* **Source text**:
----

It is the age-old question.  Are humans born intrinsically good with pure and righteous hearts, or are they born with a sin nature that if left unchecked will destroy their lives?  B. F. Skinner and his boys believe in the former, that people are born basically good, but our southbound society eschews them and stains them.  This is a popular ideology being taught in classrooms throughout our land.  The Bible says the polar opposite.  It says from cover to cover that we are made with a potential for greatness; however, human beings have the indelible imprint of a sinful, rebellious nature.  We have a fatal flaw, if you will, of a sin nature—a natural tendency to transgress.

If you have any doubts about our sin nature, try this experiment: Have a baby.  Well, you don’t have to have a baby.  All you’ve got to do is take a quick tour of our nursery, and you can see the sin nature.  I know babies are cute, cuddly, and all that, but they are little bandito sinners who can’t wait to advertise their depravity by being selfish, self-centered, and demanding.  I sometimes wonder if social scientists and psychologists have ever had children because if they had, they wouldn’t be popularizing this propaganda.  Who knows?  Maybe the social scientists and psychologists are grandparents who have forgotten what kids are like.

----

* **Extracted information**:
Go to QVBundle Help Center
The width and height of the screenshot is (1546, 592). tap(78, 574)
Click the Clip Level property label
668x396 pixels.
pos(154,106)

----

* **Tasks to perform**:
• 1. What does the text on human nature say about each of these?
(a) Who does it say believes that people are born basically good?
(b) What place does it suggest touring to see the sin nature?
(c) What three traits does it say babies use to advertise their depravity?
• 2. Carry on with the text on human nature, starting after its last sentence.

* **Results for the exercise**:
• 1.
(a) B. F. Skinner and his boys
(b) Our nursery
(c) Being selfish, self-centered, and demanding

• 2.
That is probably one of the reasons it is not too popular to call it what it is anymore—sin.  It is too harsh, too politically incorrect, or it will step on too many toes.  We make Jim Carry-like contortions when we try to say the word.  We can’t say it.  We put our little spin on sin.  Instead of saying, “I’ve sinned”, we say, “I’ve made a mistake.  It was a misunderstanding.  I was stupid.  I was ill-advised.  It was an oversight, a boo-boo.  My bad.”  Amazingly, we blame our backgrounds, circumstances, relationships, even genetics on sin.  But it is not genetics, it is “sinetics”.  We hear a lot about genetics these days—genetic engineering, genetic coding, DNA.  I want to introduce a new term I have coined that answers the “why” of the sin problem: sinetics.

What is sinetics?  It is that innate, contagious, southward propensity for evil that is within us all.  Part of cracking the code is understanding sinetic engineering, how sin displays and portrays itself through our lives.  Let’s face it.  We are sinetically engineered for evil.  We have an innate, rebellious code that, if not dealt with, leads to fatal consequences.  That’s why we will be breaking down this whole process over the next two weekends.

Sin, no matter what the breed, always carries a consequence with it.  You could be saying to yourself right now, “Why even talk about sin when we are going to transgress in one way or another before the end of the day anyway?”  You have got a point.  If you stay with me, I believe you could possibly change your position.

Let’s start with a couple of questions.  What is sin?  It is an archery term.  It means missing the mark, falling short.  The problem with this definition is that it fails to take into account that when the mark is missed, something else is hit—a spouse, a child, a co-worker, a career, a character value.  It is missing the mark and hurting the heart of God.  The Bible says that God hates sin.  Do you know why?  He loves people.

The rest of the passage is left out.